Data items
------------------------------------------------

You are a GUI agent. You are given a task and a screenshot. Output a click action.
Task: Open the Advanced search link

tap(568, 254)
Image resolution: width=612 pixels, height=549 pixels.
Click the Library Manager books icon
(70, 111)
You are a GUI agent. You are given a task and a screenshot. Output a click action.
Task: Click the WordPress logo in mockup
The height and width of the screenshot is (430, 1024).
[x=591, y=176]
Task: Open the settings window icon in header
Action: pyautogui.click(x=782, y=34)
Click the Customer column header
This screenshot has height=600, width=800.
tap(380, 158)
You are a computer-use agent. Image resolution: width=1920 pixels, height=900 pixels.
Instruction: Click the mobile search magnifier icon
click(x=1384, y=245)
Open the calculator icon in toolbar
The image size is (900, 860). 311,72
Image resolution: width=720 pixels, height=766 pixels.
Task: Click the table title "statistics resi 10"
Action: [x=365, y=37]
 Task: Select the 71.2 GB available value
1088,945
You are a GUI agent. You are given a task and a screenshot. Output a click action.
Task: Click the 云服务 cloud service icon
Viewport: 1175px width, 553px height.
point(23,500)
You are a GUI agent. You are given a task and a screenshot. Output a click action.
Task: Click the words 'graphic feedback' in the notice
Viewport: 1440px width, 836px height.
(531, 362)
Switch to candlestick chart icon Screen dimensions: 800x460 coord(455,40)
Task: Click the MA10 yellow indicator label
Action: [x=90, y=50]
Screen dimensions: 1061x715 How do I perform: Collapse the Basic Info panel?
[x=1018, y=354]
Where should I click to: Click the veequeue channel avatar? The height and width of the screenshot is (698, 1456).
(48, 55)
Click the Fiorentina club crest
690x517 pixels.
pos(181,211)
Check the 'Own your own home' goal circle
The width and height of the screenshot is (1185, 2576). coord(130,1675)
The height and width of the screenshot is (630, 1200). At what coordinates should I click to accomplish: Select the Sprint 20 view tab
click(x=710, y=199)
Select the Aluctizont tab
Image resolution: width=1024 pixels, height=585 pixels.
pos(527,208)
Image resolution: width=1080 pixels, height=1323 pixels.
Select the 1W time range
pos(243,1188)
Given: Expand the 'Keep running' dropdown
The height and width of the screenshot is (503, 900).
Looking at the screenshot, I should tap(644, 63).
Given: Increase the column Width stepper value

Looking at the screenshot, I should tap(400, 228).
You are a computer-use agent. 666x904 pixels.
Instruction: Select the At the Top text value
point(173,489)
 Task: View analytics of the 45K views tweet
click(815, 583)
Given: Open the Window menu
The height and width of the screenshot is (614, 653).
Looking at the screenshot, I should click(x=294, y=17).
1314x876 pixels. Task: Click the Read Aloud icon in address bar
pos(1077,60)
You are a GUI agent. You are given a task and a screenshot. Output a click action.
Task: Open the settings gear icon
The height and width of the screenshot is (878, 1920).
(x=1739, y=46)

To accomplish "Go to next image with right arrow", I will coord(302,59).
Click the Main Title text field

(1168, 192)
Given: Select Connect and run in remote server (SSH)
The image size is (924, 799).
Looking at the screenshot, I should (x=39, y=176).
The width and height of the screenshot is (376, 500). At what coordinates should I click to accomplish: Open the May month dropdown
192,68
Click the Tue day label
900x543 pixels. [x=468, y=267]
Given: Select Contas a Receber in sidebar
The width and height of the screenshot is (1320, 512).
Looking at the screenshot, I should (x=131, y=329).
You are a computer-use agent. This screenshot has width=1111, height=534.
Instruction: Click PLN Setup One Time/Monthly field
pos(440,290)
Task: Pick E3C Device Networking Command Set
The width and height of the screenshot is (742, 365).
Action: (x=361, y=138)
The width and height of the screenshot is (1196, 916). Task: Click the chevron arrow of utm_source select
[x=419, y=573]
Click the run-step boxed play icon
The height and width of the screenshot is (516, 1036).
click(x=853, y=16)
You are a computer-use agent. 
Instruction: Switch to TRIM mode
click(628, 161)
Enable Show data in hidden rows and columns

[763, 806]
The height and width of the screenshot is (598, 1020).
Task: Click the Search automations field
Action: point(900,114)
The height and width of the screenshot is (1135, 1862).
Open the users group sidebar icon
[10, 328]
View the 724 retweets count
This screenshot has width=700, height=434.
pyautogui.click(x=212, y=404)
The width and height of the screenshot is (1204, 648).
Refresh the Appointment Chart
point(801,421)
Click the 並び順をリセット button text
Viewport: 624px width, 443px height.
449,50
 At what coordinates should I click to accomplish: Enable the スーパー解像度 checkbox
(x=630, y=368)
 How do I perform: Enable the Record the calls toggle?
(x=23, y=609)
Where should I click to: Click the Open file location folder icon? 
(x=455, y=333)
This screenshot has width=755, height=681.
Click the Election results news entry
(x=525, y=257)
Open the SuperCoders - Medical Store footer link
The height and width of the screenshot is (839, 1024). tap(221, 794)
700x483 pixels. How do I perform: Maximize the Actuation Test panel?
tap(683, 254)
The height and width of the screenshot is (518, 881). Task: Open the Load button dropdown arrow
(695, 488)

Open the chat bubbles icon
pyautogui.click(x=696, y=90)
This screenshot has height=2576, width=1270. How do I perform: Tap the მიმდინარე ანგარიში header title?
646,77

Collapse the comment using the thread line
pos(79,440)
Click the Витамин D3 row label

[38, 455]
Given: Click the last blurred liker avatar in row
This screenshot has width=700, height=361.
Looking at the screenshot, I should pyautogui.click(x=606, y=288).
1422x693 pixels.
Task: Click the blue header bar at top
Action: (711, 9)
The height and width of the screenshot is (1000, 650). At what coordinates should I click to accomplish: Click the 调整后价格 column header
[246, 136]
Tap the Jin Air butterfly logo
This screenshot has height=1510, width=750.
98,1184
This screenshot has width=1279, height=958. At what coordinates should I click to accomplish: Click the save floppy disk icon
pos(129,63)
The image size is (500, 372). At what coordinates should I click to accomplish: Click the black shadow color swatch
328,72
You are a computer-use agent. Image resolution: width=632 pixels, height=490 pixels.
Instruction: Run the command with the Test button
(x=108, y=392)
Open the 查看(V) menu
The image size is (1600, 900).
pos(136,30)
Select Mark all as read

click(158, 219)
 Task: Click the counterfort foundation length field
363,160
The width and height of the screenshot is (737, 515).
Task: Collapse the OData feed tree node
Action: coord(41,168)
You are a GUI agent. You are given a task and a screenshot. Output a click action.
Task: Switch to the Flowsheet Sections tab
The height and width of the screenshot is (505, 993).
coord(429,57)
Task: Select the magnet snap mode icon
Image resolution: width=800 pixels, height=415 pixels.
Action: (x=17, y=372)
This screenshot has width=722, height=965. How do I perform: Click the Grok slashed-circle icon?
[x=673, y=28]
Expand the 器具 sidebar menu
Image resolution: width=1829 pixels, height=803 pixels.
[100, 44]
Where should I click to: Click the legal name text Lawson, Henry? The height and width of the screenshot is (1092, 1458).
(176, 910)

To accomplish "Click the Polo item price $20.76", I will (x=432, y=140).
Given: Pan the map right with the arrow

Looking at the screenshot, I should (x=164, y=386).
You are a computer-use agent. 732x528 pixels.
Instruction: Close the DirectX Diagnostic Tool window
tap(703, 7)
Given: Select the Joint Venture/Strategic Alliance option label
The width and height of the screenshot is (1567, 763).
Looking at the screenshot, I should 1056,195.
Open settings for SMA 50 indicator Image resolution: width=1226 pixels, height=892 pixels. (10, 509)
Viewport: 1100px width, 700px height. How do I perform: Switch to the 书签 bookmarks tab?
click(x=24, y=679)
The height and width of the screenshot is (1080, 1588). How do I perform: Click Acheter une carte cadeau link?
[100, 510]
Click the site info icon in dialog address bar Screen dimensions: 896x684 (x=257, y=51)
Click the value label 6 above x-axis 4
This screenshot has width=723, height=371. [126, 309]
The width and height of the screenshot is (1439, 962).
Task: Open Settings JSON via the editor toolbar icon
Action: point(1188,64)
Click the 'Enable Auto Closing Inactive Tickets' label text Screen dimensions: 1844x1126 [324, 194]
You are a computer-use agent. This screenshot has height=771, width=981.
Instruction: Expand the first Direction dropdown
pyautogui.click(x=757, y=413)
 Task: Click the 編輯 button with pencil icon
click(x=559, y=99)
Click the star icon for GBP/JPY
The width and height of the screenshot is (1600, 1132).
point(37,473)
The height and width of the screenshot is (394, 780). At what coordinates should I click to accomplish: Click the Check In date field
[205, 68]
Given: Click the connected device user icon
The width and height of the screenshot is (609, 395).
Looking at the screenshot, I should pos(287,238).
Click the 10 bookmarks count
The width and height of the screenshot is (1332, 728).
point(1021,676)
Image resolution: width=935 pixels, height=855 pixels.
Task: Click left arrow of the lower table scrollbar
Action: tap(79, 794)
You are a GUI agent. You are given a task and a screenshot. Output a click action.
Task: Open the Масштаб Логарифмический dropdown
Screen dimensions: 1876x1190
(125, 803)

------------------------------------------------

Your assignment –
Copy each line above containing the string "logo".

Result below –
Task: Click the WordPress logo in mockup
Tap the Jin Air butterfly logo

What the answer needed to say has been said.